After midnight, the crowds moved toward the courthouse, and someone set a fire outside the building, the Milwaukee Journal Sentinel reported. Police put out the fire and launched more tear gas. Another live stream recorded people breaking into a nearby government building and shattering the glass doors and windows from the inside.
Just past 1 a.m., police requested that protesters leave the area, the Journal Sentinel reported, before firing more tear gas. About 20 minutes later, police formed a riot line and moved people out of the park.
After 2 a.m., someone set fire to a car outside a dealership. By 2:40 a.m., black smoke billowed toward the sky as car after car burst into flames. An hour later, the fire continued to spread, threatening to burn a church behind the dealership.
Video of Blake’s shooting ignited widespread outrage and inspired a smaller protest in Madison. Julián Castro, former San Antonio mayor and Democratic presidential candidate, questioned whether the police had considered “nonlethal methods.”

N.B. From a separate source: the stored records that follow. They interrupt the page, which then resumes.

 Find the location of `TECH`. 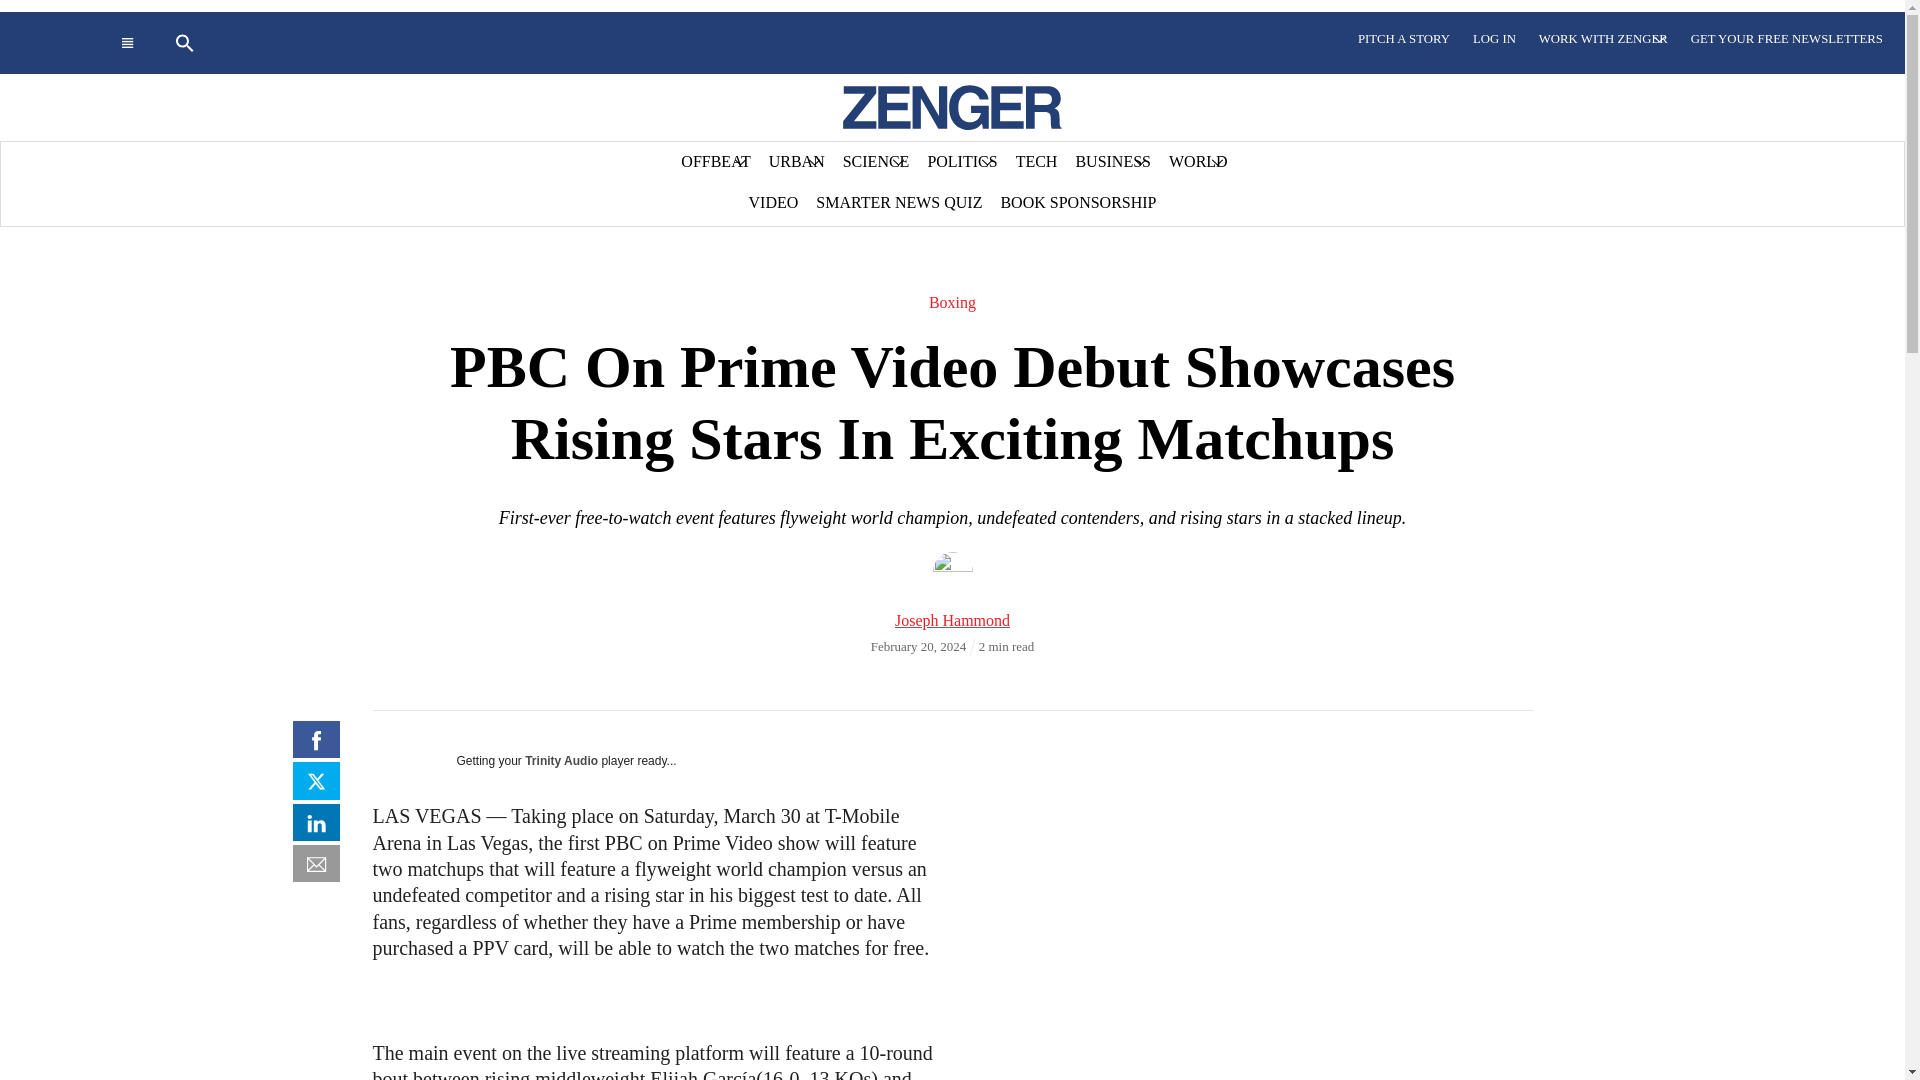

TECH is located at coordinates (1036, 162).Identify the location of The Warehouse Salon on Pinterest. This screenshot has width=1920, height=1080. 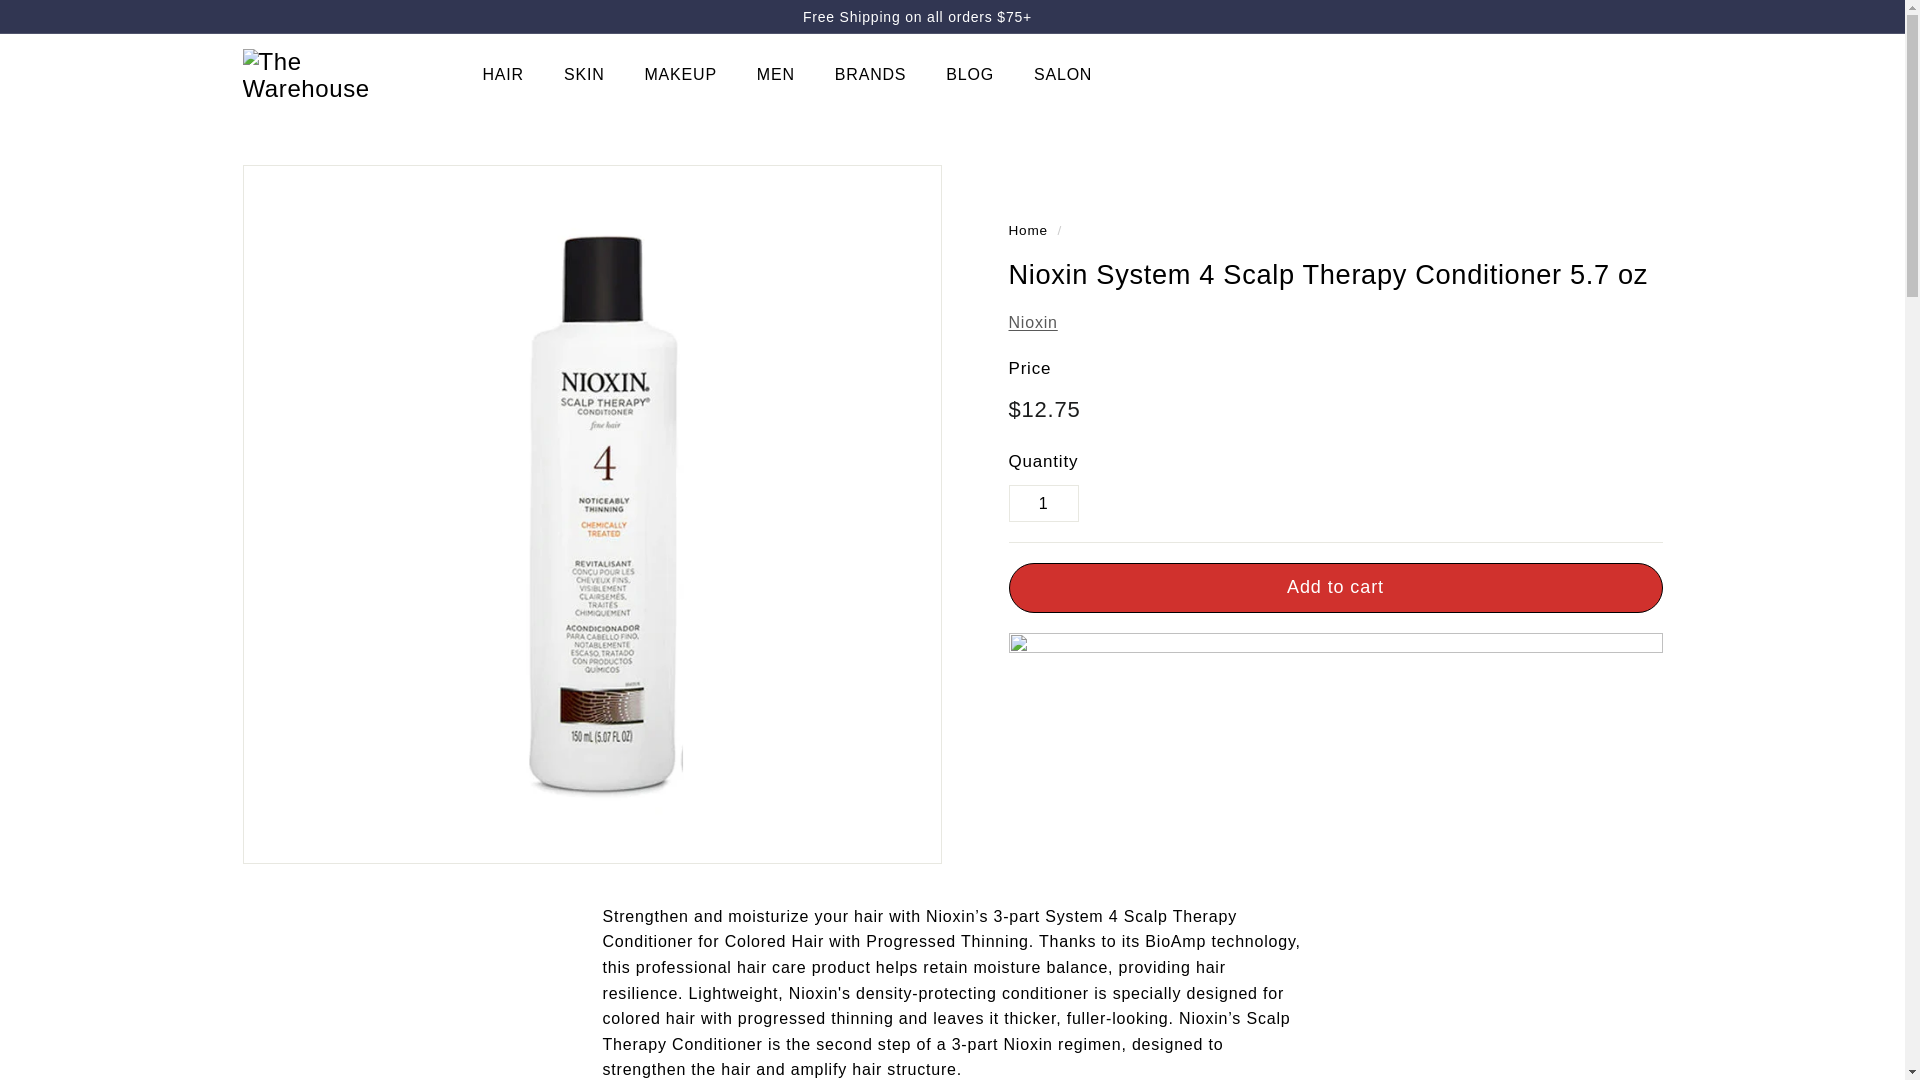
(1627, 16).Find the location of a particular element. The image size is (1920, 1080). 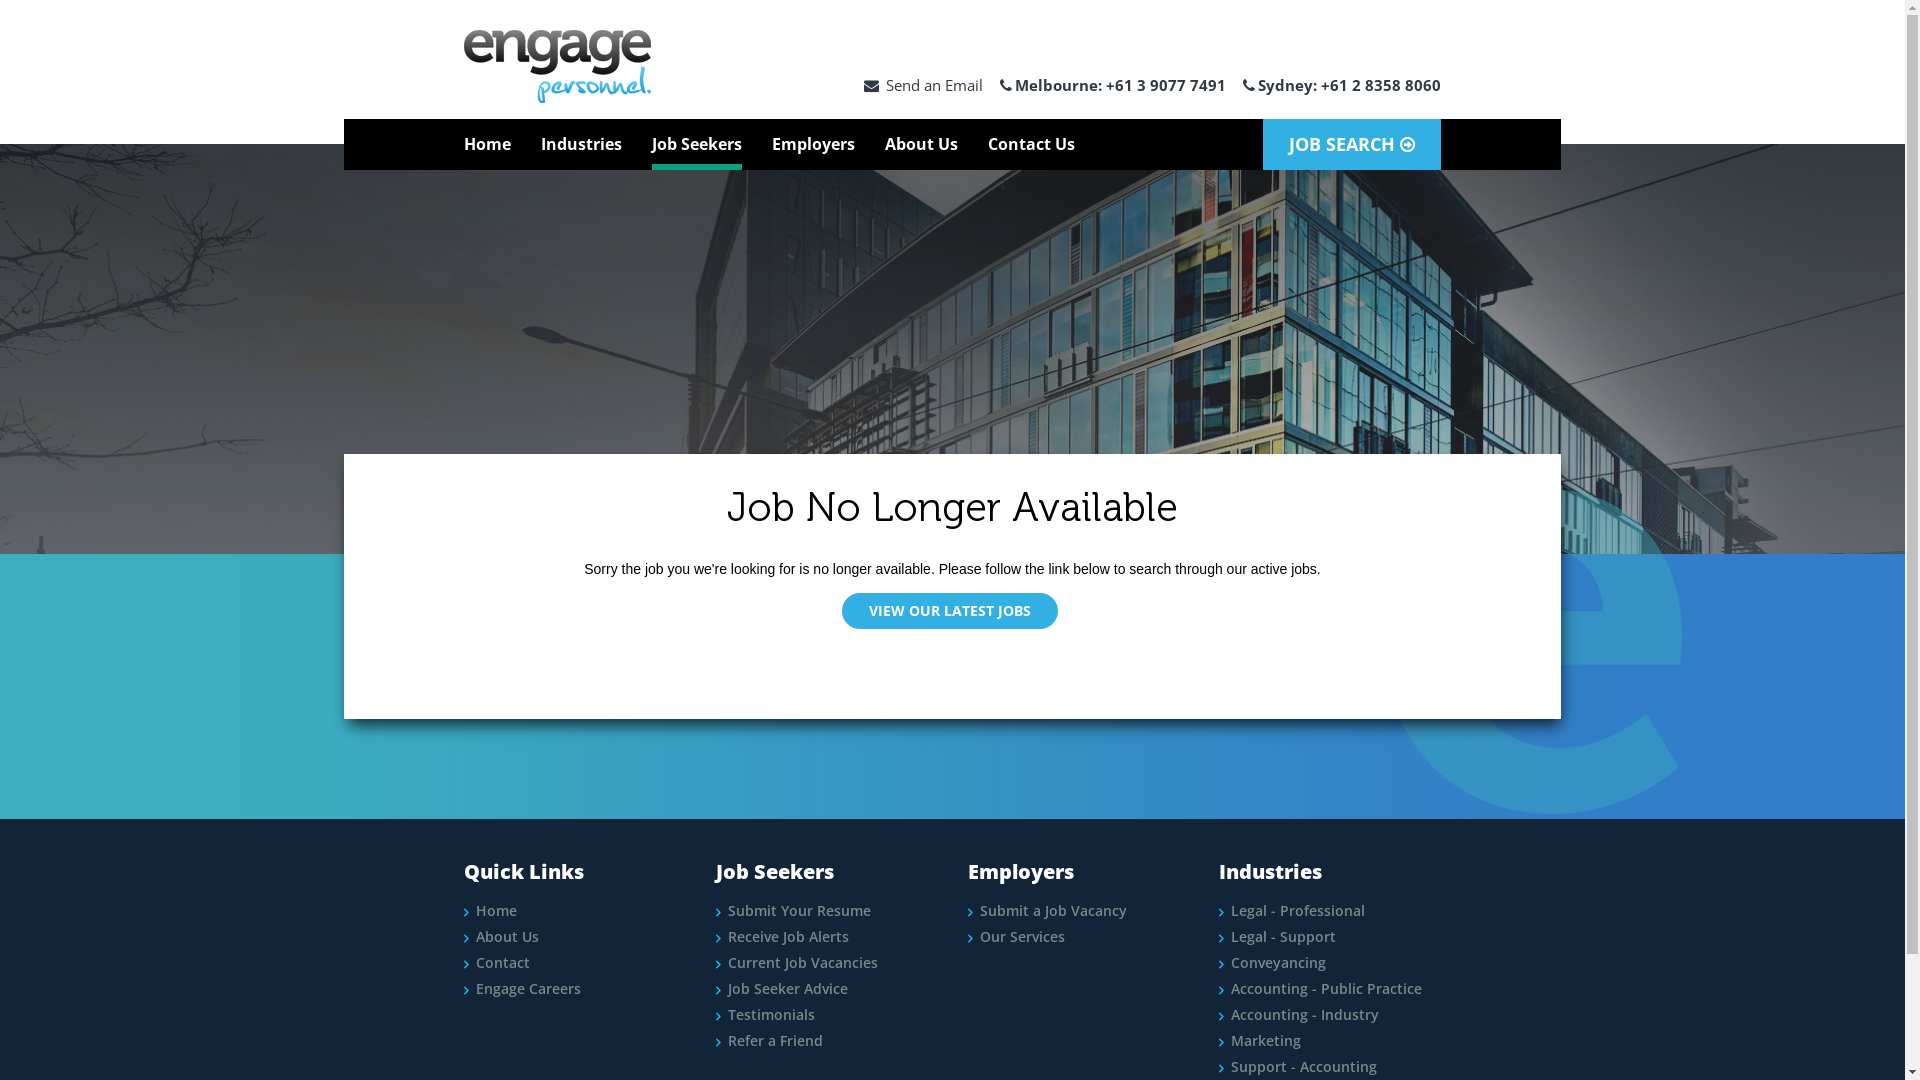

Sydney: +61 2 8358 8060 is located at coordinates (1342, 85).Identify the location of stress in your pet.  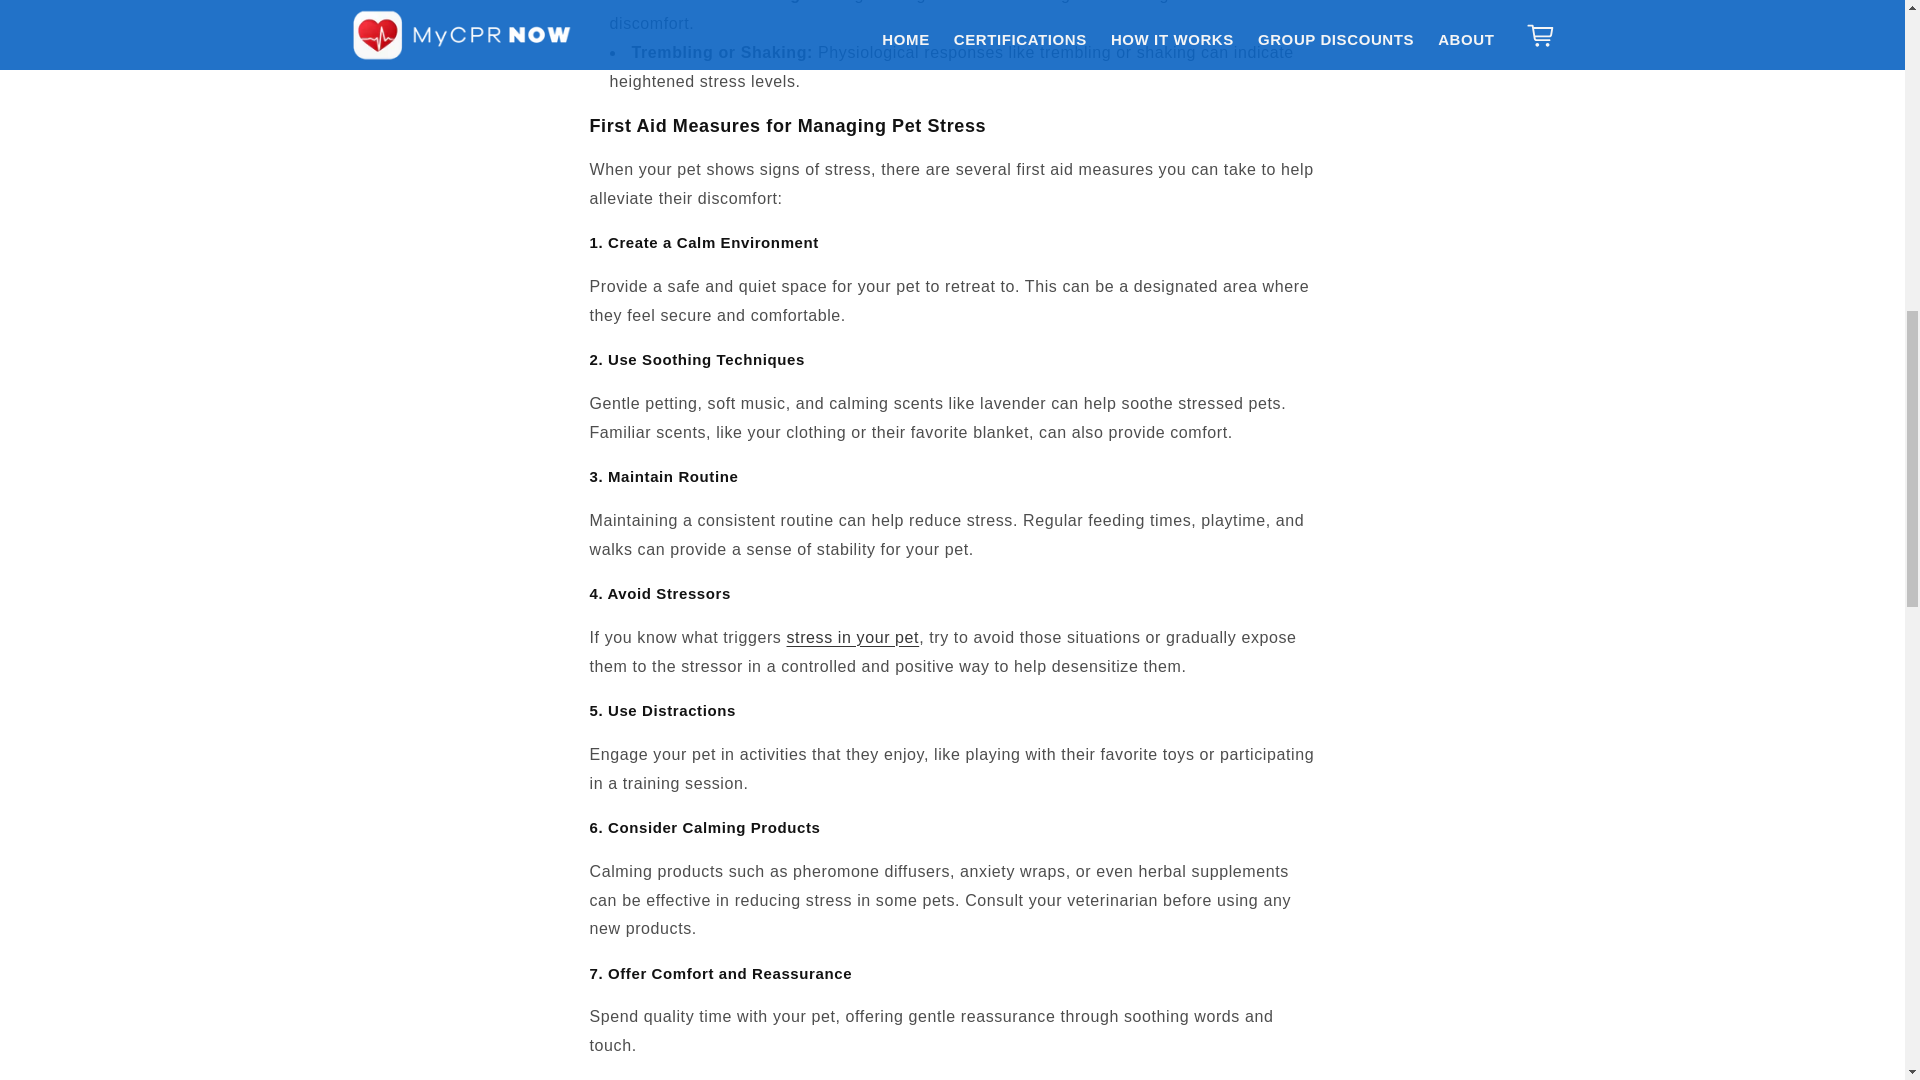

“Why didn’t officers physically restrain him? Or use their tasers? Or disable the vehicle?” Castro added.
Bernice King, the Rev. Martin Luther King Jr.’s daughter and the chief executive of the King Center, said on Twitter she was dismayed to see another video of a Black person being “brutalized and/or gunned down by police.”
“Anybody who doesn’t believe we are beyond a state of emergency is choosing to lack empathy and awareness,” King said.